How would you answer this dilemma? Kohlberg was not interested in whether you answer yes or no to the dilemma: Instead, he was interested in the reasoning behind your answer.

After presenting people with this and various other moral dilemmas, Kohlberg reviewed people’s responses and placed them in different stages of moral reasoning. According to Kohlberg, an individual progresses from the capacity for pre-conventional morality (before age 9) to the capacity for conventional morality (early adolescence), and toward attaining post-conventional morality (once formal operational thought is attained), which only a few fully achieve. Kohlberg placed in the highest stage responses that reflected the reasoning that Heinz should steal the drug because his wife’s life is more important than the pharmacist making money. The value of a human life overrides the pharmacist’s greed.

Kohlberg identified three levels of moral reasoning: pre-conventional, conventional, and post-conventional: Each level is associated with increasingly complex stages of moral development.

It is important to realize that even those people who have the most sophisticated, post-conventional reasons for some choices may make other choices for the simplest of pre-conventional reasons. Many psychologists agree with Kohlberg’s theory of moral development but point out that moral reasoning is very different from moral behavior. Sometimes what we say we would do in a situation is not what we actually do in that situation. In other words, we might “talk the talk,” but not “walk the walk.”

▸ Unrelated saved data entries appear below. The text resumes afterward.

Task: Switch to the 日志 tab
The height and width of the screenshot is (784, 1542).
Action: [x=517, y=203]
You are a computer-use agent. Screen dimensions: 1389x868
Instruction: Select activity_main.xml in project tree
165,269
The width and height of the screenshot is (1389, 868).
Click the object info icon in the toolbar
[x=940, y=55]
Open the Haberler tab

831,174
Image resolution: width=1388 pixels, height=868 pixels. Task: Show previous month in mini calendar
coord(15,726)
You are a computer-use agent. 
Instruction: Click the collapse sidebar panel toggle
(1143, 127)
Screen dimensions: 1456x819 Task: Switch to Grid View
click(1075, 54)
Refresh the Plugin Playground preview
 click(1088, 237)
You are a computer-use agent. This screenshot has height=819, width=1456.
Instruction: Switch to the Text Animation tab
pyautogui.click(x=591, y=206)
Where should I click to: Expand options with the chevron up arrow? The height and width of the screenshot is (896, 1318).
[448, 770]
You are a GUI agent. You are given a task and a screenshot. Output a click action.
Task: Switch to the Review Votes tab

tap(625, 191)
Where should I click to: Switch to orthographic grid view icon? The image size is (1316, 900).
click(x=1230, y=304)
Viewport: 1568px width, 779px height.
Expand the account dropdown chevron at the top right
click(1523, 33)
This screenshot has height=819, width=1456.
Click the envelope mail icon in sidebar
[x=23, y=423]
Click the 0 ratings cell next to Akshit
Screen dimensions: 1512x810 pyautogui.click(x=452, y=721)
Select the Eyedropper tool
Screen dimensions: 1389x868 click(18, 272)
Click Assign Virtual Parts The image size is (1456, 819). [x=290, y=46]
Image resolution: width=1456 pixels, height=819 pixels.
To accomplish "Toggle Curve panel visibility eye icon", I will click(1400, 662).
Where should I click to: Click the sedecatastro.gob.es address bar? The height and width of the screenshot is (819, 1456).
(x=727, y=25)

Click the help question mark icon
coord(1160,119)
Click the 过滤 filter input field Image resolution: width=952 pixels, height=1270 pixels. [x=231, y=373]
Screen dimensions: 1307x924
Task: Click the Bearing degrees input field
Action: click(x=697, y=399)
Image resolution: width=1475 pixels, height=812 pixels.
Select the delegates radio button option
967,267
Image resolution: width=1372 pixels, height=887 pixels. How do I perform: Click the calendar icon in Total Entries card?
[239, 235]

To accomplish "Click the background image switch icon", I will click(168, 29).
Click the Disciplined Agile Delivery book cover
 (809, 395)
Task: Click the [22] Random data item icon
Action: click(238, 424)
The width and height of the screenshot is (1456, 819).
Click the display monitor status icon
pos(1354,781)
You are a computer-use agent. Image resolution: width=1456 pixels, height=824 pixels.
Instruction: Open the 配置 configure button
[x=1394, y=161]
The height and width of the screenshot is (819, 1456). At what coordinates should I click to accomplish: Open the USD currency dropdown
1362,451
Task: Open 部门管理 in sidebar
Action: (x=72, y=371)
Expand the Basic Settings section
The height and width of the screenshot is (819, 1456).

How does this theory apply to males and females? Kohlberg (1969) felt that more males than females move past stage four in their moral development. He went on to note that women seem to be deficient in their moral reasoning abilities. These ideas were not well received by Carol Gilligan, a research assistant of Kohlberg, who consequently developed her own ideas of moral development. In her groundbreaking book, In a Different Voice: Psychological Theory and Women’s Development, Gilligan (1982) criticized her former mentor’s theory because it was based only on upper class White men and boys. She argued that women are not deficient in their moral reasoning—she proposed that males and females reason differently. Girls and women focus more on staying connected and the importance of interpersonal relationships. Therefore, in the Heinz dilemma, many girls and women respond that Heinz should not steal the medicine. Their reasoning is that if he steals the medicine, is arrested, and is put in jail, then he and his wife will be separated, and she could die while he is still in prison.